#### What you need to do:
Take the part of the records that opens with the line containing "Given: Go back using the top-left arrow" and closes with the line containing "(x=240, y=175)", both included, and turn it into a numbered list with blank lines dropped. Leave the pictures out.

#### Source data:
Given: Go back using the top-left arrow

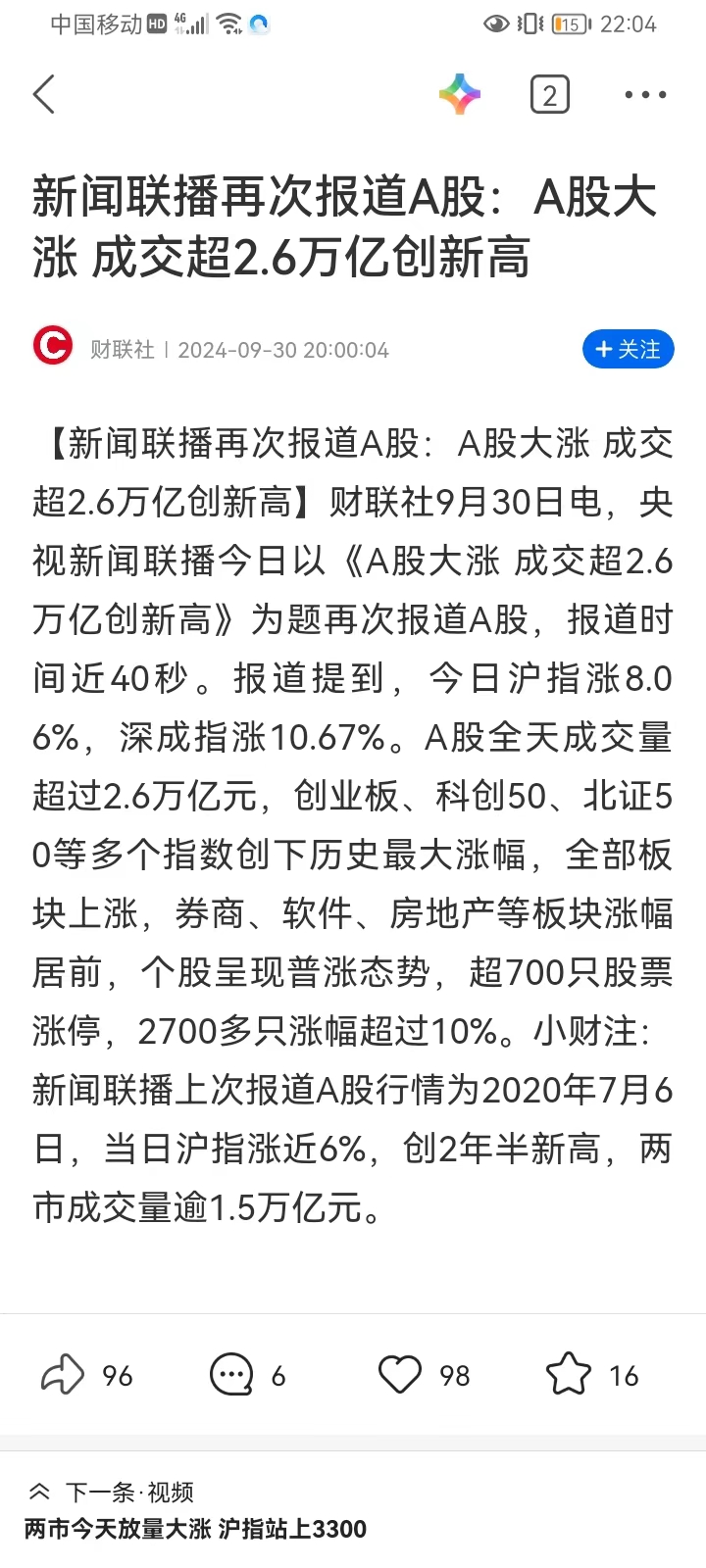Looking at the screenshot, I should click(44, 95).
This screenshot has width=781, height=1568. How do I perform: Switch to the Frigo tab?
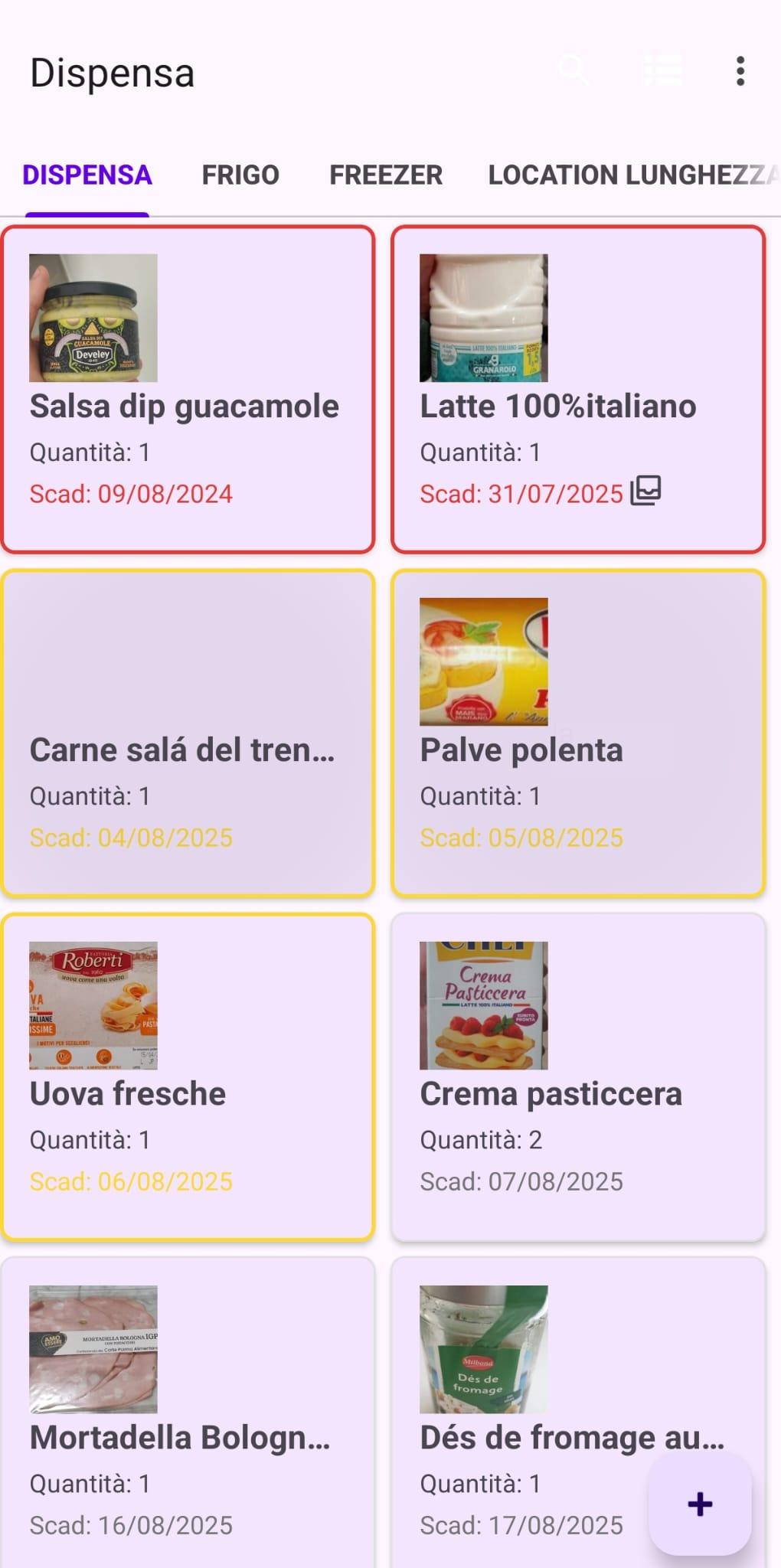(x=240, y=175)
* * *
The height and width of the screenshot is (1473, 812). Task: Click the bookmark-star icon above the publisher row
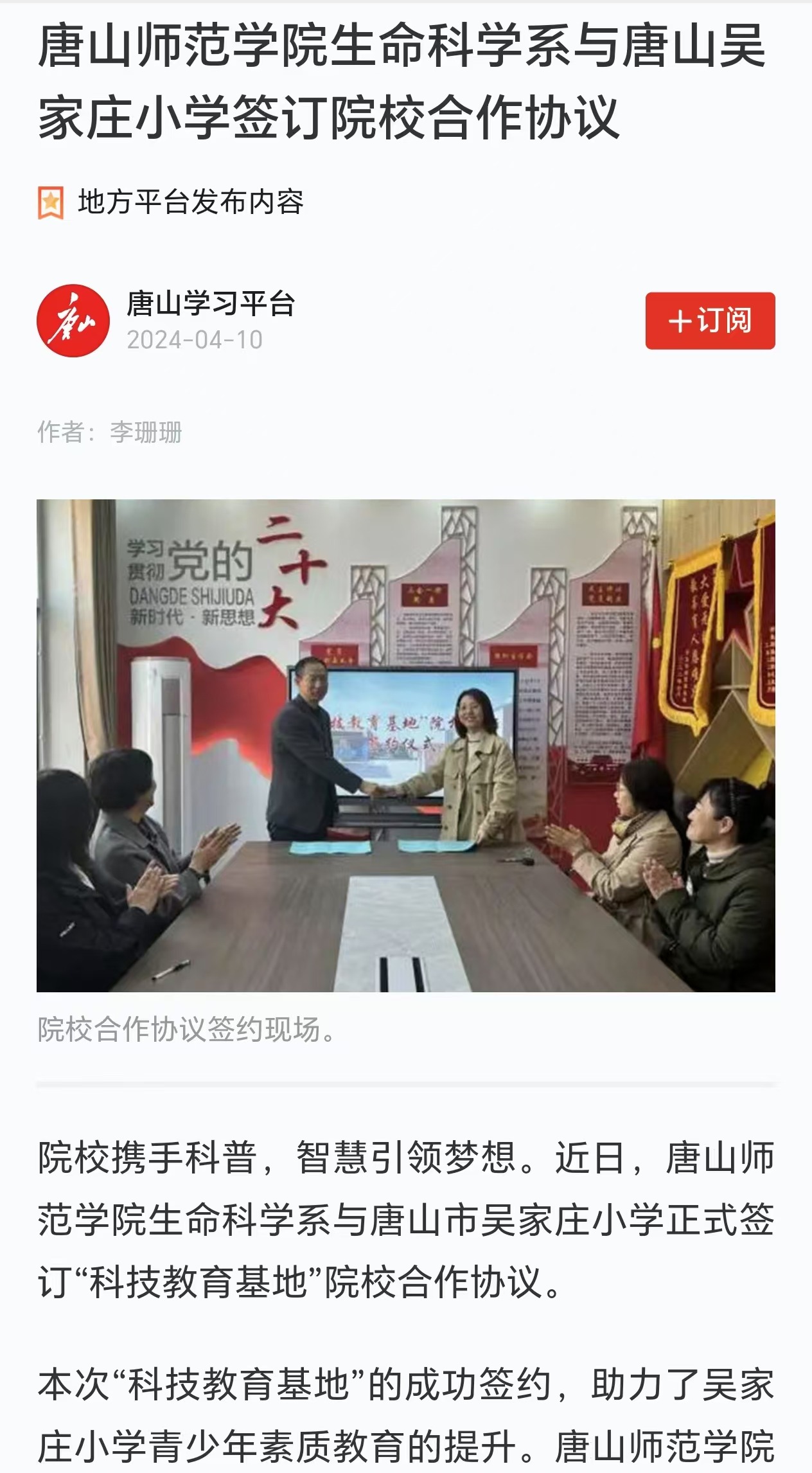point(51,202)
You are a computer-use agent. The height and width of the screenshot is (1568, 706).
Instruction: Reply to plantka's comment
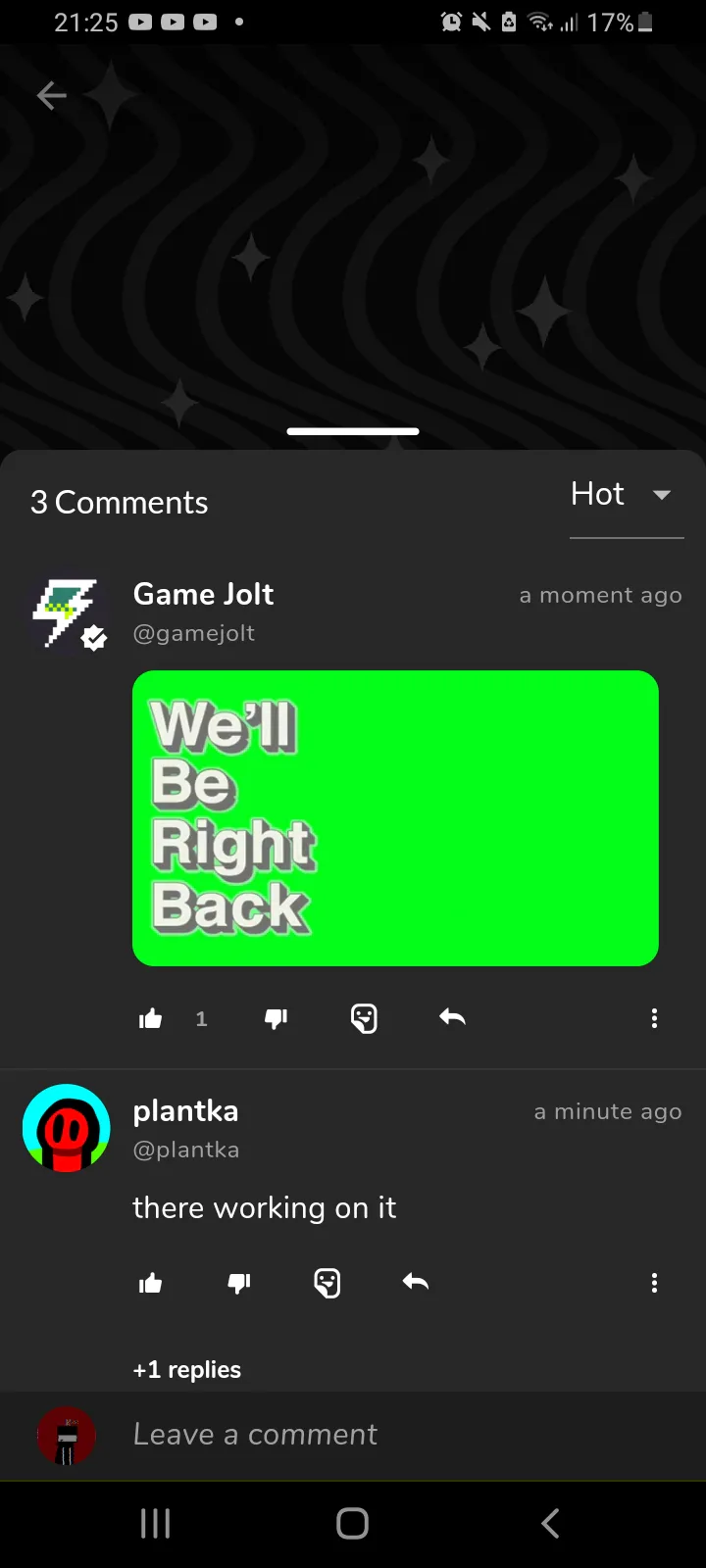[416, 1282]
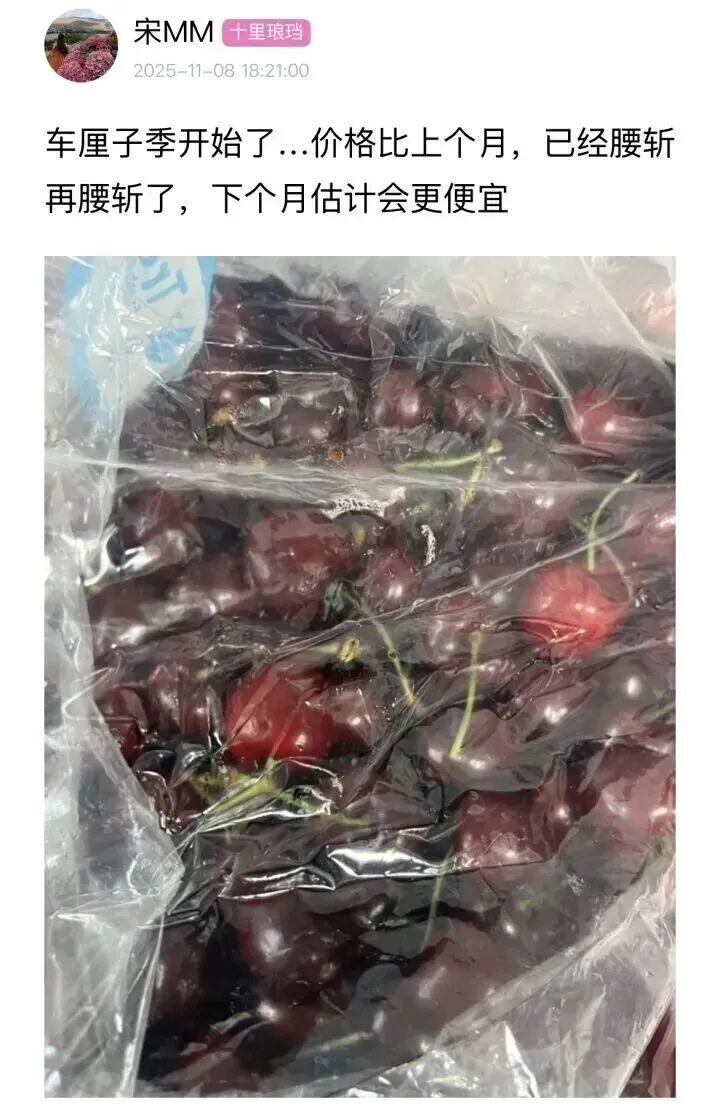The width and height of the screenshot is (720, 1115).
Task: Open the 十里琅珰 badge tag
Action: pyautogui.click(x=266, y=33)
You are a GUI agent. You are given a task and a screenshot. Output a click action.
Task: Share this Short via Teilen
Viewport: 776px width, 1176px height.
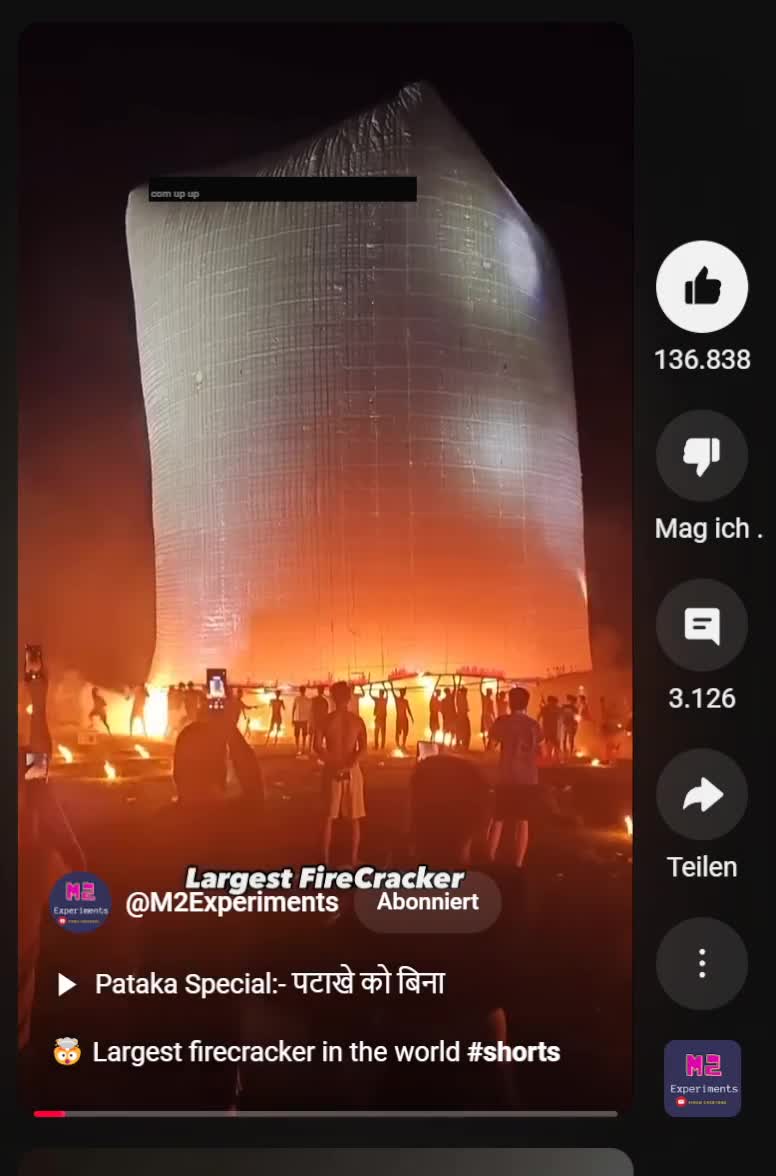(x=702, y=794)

#### Output:
1. Given: Go back using the top-left arrow
2. Looking at the screenshot, I should click(44, 95).
3. This screenshot has width=781, height=1568. How do I perform: Switch to the Frigo tab?
4. (x=240, y=175)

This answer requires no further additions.